Poor Taylor Swift may never want to be on the cover of another magazine again. Her Vanity Fair cover story pitted her against the Amy Poehler and Tina Fey loving Internet (which is basically all of us?) when she (kind of?) took a dig at the two comedians, who made a joke at her expense at the Golden Globes. Now it looks like magazines with her face on their covers don't actually sell that well. Why is that? 

Erik Maza reports for Women's Wear Daily that Swift, who has been ubiquitous on newsstands over the past year, does not have the sales numbers to necessarily justify her presence. A tweet from him puts it bleakly: 

In most cases Swift didn't do terribly, she just also didn't drive magazine buyers wild. For instance: Her February 2012 Vogue cover sold 329,371 copies including digital sales—which was "a little above the six-month average that ended in June 2012" but far below Lady Gaga, who was the top seller that year (albeit on the monster September issue). In a more embarrassing case, Swift's November Glamour cover, which Maza said did "OK," fell behind Lauren Conrad's and Victoria Beckham's in the year. 

When it comes to Cosmopolitan, though, Swift was just a non-starter. Maza writes: "Swift flopped, with the issue the weakest in a year that underperformed overall — she sold a little over a million copies, or 20 percent below the six-month average that ended in December 2012." Zooey Deschanel, an actress who still has more indie than mainstream cred, did better than Swift in Cosmo sales — and Cosmo, one of the most successful magazines on the planet, caters to younger audiences. So what's wrong with Swift? One or two or all three of these things, perhaps:

Theory No. 1: Taylor Swift is overexposed.

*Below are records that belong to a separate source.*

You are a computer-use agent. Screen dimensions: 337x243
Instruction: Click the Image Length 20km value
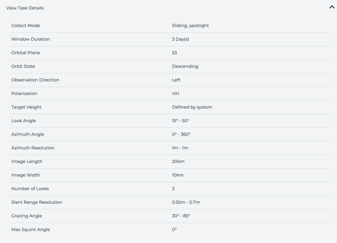point(178,161)
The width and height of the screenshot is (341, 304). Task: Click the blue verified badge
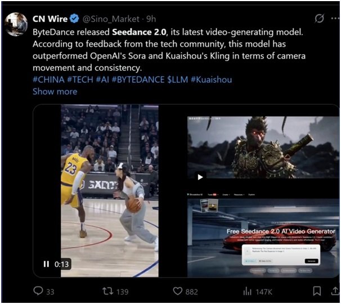click(74, 19)
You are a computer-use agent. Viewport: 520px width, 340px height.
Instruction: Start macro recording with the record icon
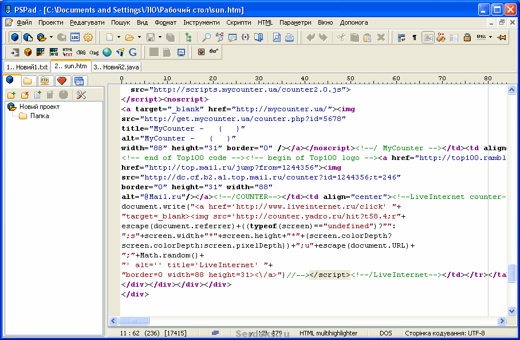pyautogui.click(x=201, y=52)
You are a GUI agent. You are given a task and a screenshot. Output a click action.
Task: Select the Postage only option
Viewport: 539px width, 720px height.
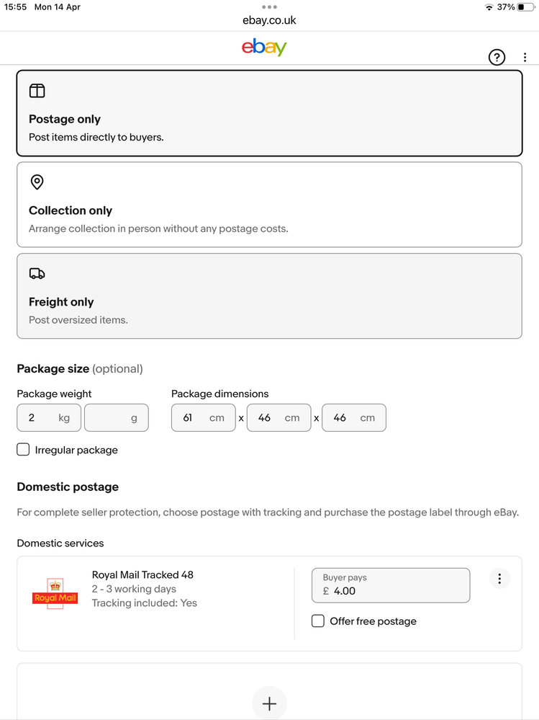[x=269, y=113]
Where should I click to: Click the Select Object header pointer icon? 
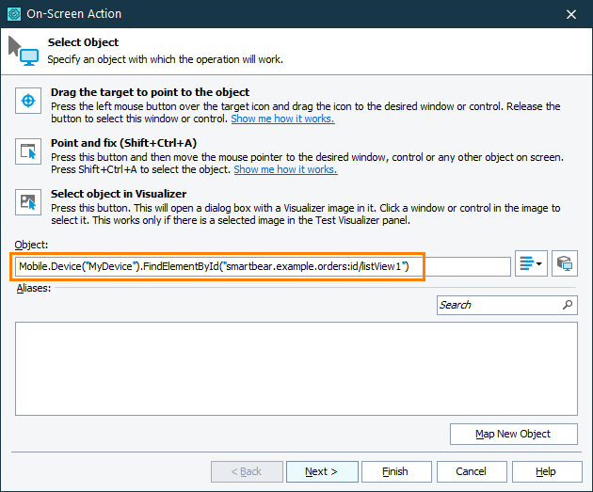(23, 51)
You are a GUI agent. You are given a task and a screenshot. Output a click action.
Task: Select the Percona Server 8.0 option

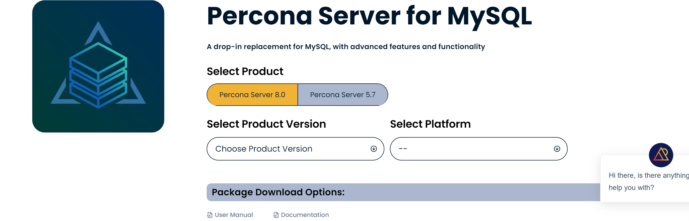tap(252, 95)
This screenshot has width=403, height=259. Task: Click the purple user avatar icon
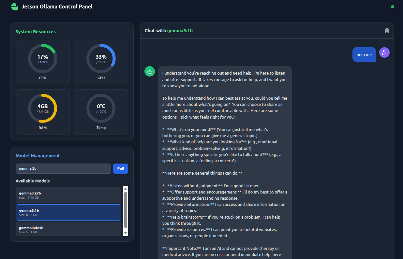[384, 52]
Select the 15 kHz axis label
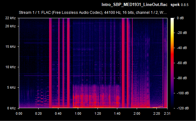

Maza says "singers do well at the newsstand, just perhaps not those who have been overexposed." Even though Swift's album was one of the best sellers of  2012, there might be such a thing as too much Taylor. Perhaps the magazine-buying public feels they've learned enough about the "stuff she only tells her girlfriends," especially since even in interviews billed as revealing, she remains cagey

Theory No. 2: Taylor Swift is not sexy enough.

Is she just too innocent for Cosmo readers, who are used to blaring headlines about sex rather than veiled metaphors? Scarlett Johansson, a starlet who banks on sex appeal, was the top seller for Cosmo's year, followed by Twilight's Ashley Greene. While the Twilight connection might have propelled Greene into that spot, the Greene cover also featured a cover line about Fifty Shades of Grey. Swift's just said "LATE NIGHT SEX." 

Theory No. 3: Taylor Swift's relationships are hurting her marketability.

Sure, they make for sweet pop songs. But Glamour editor Cindi Leive attributes Swift's failures at the magazine stand perhaps to her failures in love: "There may have been a little hiccup for her right around the 1-D relationship." Maza points out that "1-D" refers to One Direction and thereby refers to Harry Styles. Do magazine buyers actually react to Swift's covers based on the guy she's dating? The girl can't catch a break. That said, Leive believes she'll bounce back. Doesn't she always?